I agree with you. ‘common sense is not common sense’. (I personally am on a special diet—this means i mostly have to eat vegetables, but other people i know always say ‘you need some protein or meat—that’s common sense’ . i do feel good if i eat some, but next day i wake up sick as a dog. so i avoid it. )
the only issue i had was most people do not read J Emergency management. everyone lives in a ‘filter bubble’.
https://arxiv.org/abs/2003.00107 (and more like that) https://arxiv.org/abs/2002.03268
I had to look up PPE—personal protective equipment. )
I view plastic garbage bags as an almost neccessary thing to carry ( large ones. medium size and small ones—they keep everything dry --small ones are good for papers and books; medium ones are good for extra clothes, and big ones can serve as a rain or snow poncho or tent . I am aware of the environmental consequences of all this plastic but for now i still use them).
When i was in Alaska i lived a 6 mile walk down the frozen Yukon river (in winter ) from Eagle (near the canadian border) . In summer i stayed somewhere else in same area. it seemed like it could go from 80F in summer to −45Fp or colder in winter.

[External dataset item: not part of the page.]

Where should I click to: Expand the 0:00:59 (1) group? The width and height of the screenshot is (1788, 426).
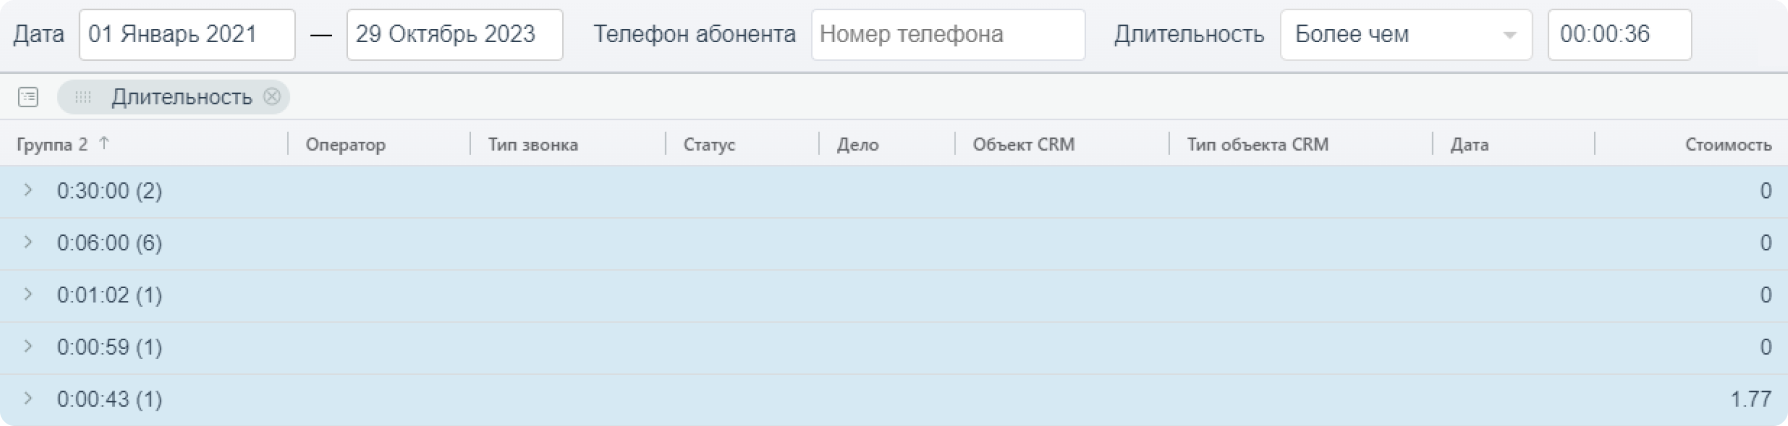(x=28, y=346)
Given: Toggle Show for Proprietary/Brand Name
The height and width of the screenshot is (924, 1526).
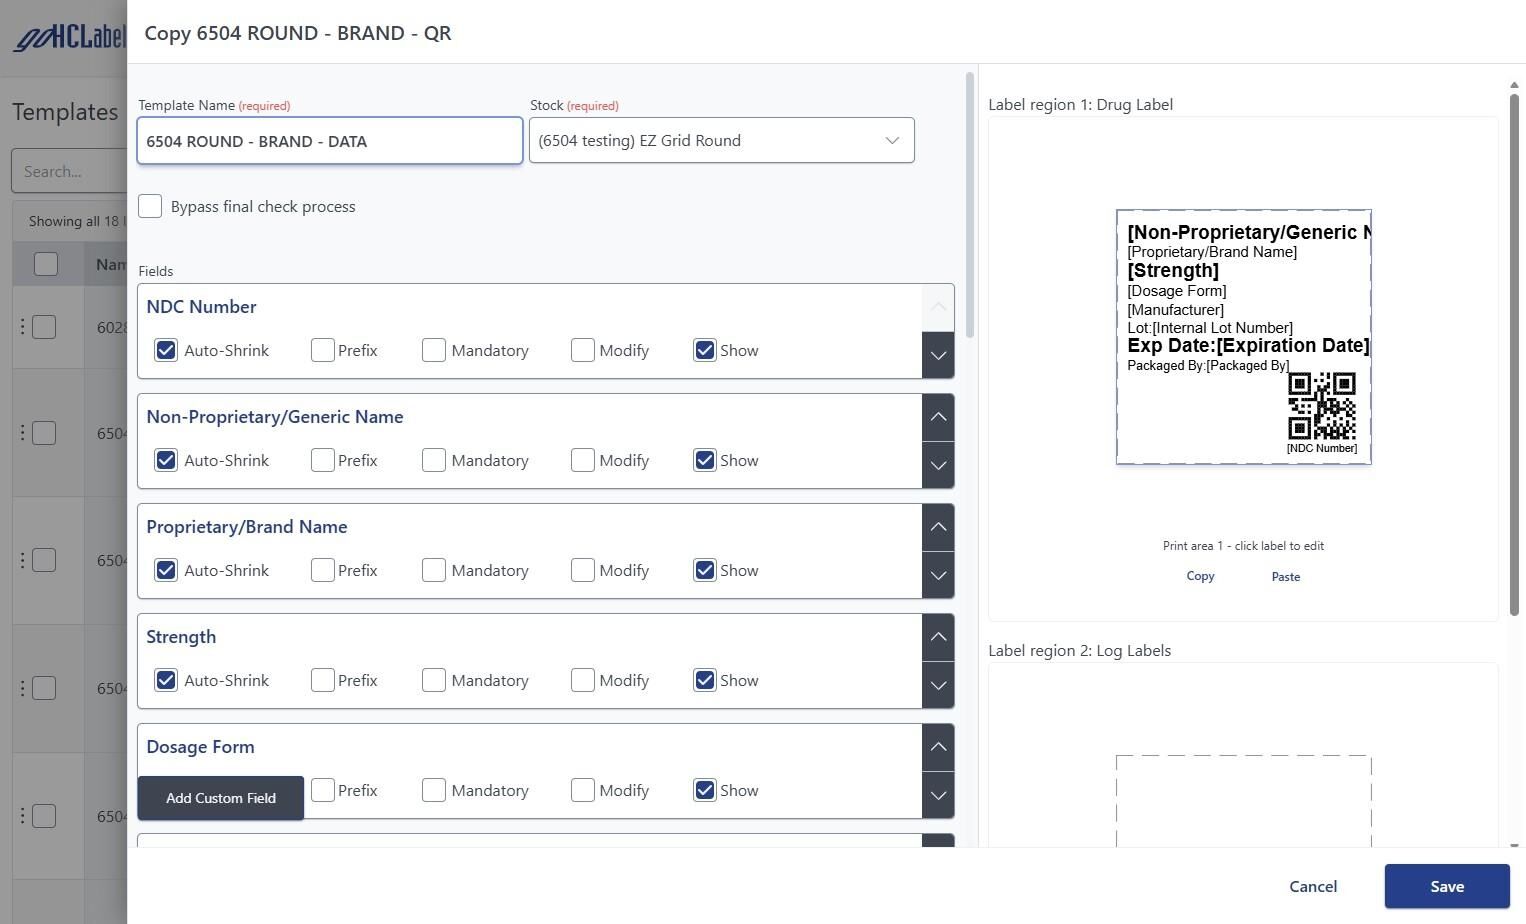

My current area used to be the ‘murder capital of the USA’ ( but now we have lost that title to Baltimore ) but now its the ‘bedbug capital of the world’ . (There are radio shows on the local NPR affiliate WAMU on this bedbug problem—i even had it recently—i dont know how they got in here—maybe some of my guests had them on their clothes and there are also mice in here. This plastic kills these bedbugs.
(Its required in my area that if you throw out a bedbug infested matress you have to enclose it in a big plastic bag).
The neighboring state (maryland) has just declared a corona virus (or covid) state of emergency . I think they only have a few confirmed cases.